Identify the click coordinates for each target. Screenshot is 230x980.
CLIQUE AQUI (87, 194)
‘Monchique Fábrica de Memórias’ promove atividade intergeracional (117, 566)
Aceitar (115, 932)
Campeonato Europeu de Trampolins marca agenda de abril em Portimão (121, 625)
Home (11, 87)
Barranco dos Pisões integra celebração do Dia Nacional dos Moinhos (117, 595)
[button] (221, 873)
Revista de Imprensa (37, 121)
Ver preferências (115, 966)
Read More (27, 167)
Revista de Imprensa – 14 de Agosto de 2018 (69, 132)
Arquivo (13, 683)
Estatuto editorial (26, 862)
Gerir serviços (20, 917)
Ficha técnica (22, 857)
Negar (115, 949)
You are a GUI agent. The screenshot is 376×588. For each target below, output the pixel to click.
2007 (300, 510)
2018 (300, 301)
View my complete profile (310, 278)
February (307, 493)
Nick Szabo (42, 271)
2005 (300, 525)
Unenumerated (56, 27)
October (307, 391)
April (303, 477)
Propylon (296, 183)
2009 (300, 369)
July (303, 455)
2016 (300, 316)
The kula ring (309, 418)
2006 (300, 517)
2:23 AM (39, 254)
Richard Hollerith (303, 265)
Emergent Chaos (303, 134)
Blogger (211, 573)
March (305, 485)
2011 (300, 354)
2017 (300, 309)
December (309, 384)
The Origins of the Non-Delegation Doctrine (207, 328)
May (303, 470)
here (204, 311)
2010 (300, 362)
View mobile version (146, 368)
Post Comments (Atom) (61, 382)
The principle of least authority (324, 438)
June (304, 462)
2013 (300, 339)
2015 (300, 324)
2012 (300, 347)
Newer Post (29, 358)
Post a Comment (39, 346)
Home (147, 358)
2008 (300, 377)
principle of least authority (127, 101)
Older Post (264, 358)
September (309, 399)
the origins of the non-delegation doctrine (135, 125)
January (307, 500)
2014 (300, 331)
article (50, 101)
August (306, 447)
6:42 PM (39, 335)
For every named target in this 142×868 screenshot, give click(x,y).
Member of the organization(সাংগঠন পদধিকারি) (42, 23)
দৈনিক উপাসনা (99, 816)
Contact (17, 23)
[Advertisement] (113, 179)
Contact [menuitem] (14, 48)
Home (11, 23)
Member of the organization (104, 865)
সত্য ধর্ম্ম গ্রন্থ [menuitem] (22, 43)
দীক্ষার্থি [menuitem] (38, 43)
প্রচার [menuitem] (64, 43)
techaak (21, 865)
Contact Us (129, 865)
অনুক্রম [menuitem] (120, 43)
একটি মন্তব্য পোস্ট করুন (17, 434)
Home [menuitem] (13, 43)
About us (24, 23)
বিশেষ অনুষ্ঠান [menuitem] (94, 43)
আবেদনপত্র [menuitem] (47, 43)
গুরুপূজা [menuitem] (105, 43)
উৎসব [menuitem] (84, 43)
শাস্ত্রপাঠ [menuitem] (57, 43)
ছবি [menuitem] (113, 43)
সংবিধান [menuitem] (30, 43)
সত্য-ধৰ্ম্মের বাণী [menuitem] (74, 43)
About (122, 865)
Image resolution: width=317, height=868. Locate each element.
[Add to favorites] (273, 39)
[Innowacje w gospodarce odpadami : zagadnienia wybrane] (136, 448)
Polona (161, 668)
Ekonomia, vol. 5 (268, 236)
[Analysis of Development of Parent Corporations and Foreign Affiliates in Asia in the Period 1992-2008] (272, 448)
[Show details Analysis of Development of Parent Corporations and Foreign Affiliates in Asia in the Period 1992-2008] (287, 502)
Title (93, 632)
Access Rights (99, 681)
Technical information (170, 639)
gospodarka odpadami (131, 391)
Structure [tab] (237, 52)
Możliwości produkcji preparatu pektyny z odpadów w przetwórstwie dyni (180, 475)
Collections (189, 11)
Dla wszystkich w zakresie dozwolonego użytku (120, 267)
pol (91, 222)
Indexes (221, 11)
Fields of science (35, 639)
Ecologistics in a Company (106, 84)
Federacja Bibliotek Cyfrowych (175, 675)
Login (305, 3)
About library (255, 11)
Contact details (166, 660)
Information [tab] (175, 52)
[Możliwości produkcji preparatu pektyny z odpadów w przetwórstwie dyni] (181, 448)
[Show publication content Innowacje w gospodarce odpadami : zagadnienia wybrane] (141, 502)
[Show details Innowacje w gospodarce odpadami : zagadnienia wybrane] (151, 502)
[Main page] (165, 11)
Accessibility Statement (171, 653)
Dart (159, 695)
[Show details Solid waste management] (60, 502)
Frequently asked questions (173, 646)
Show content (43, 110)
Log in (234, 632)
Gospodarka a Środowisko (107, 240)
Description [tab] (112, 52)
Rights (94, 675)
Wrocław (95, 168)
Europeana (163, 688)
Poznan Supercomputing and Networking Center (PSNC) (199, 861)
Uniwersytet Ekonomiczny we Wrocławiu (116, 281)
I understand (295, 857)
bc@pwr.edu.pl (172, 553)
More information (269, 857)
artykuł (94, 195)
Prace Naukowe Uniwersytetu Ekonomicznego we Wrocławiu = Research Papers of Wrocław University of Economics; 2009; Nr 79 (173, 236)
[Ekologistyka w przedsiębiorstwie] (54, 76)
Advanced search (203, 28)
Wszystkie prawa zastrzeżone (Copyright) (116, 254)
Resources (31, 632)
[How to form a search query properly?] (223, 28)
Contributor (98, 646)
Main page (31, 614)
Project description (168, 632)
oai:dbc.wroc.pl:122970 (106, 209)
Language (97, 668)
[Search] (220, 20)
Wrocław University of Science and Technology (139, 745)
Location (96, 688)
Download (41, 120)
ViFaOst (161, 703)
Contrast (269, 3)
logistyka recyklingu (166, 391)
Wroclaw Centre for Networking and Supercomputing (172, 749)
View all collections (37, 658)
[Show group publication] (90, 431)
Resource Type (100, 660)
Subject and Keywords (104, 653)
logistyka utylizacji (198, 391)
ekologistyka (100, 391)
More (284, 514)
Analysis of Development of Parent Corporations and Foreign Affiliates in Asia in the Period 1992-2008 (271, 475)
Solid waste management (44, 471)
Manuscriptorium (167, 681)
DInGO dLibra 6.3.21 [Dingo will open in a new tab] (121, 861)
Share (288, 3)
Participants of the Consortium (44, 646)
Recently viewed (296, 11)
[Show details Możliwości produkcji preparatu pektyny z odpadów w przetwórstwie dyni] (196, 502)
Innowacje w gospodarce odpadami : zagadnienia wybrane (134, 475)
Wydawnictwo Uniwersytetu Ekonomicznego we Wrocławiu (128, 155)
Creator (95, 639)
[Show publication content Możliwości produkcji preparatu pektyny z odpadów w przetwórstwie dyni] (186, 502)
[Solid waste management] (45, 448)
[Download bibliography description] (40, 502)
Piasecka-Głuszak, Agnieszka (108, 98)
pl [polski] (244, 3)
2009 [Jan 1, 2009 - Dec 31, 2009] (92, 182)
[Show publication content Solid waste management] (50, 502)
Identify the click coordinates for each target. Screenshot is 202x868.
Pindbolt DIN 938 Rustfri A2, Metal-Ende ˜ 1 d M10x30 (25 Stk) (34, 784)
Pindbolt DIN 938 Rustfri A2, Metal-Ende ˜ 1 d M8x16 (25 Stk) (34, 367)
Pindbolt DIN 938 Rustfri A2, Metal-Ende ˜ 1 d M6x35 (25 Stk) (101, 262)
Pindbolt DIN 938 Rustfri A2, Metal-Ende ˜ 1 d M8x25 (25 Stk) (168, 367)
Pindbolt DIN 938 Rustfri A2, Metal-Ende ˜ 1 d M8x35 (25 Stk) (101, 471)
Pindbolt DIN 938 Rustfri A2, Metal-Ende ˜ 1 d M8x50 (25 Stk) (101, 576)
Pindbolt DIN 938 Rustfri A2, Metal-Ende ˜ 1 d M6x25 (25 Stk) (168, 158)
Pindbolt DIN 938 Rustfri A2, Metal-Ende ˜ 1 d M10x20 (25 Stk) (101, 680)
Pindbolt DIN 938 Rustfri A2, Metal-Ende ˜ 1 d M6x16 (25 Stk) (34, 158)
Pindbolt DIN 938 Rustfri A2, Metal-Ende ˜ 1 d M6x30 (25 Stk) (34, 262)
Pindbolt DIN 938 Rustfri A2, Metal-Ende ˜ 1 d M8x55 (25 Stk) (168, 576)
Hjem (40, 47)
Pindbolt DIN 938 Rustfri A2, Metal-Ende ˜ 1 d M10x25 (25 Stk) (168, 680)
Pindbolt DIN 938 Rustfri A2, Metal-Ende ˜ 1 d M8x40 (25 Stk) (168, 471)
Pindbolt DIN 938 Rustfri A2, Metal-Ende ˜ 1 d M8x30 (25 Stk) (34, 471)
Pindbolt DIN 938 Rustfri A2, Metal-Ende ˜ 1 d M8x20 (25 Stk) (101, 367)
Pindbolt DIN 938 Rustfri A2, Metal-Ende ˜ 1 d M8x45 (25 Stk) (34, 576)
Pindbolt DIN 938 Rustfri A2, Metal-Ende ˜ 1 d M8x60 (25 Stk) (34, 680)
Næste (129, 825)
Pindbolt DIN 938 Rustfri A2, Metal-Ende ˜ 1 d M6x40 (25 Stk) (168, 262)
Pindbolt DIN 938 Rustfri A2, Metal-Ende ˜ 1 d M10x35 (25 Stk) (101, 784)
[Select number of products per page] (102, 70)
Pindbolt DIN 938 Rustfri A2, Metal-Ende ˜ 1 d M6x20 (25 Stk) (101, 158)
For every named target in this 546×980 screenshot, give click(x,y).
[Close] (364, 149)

■ Task directions:
Starting from the first of the lines above and stopping after the one containing "Revista de Imprensa –", rewrite them as a numbered list, skipping any blank lines.

■ Output of the task:
1. Identify the click coordinates for each target. Screenshot is 230x980.
2. CLIQUE AQUI (87, 194)
3. ‘Monchique Fábrica de Memórias’ promove atividade intergeracional (117, 566)
4. Aceitar (115, 932)
5. Campeonato Europeu de Trampolins marca agenda de abril em Portimão (121, 625)
6. Home (11, 87)
7. Barranco dos Pisões integra celebração do Dia Nacional dos Moinhos (117, 595)
8. [button] (221, 873)
9. Revista de Imprensa (37, 121)
10. Ver preferências (115, 966)
11. Read More (27, 167)
12. Revista de Imprensa – 14 de Agosto de 2018 (69, 132)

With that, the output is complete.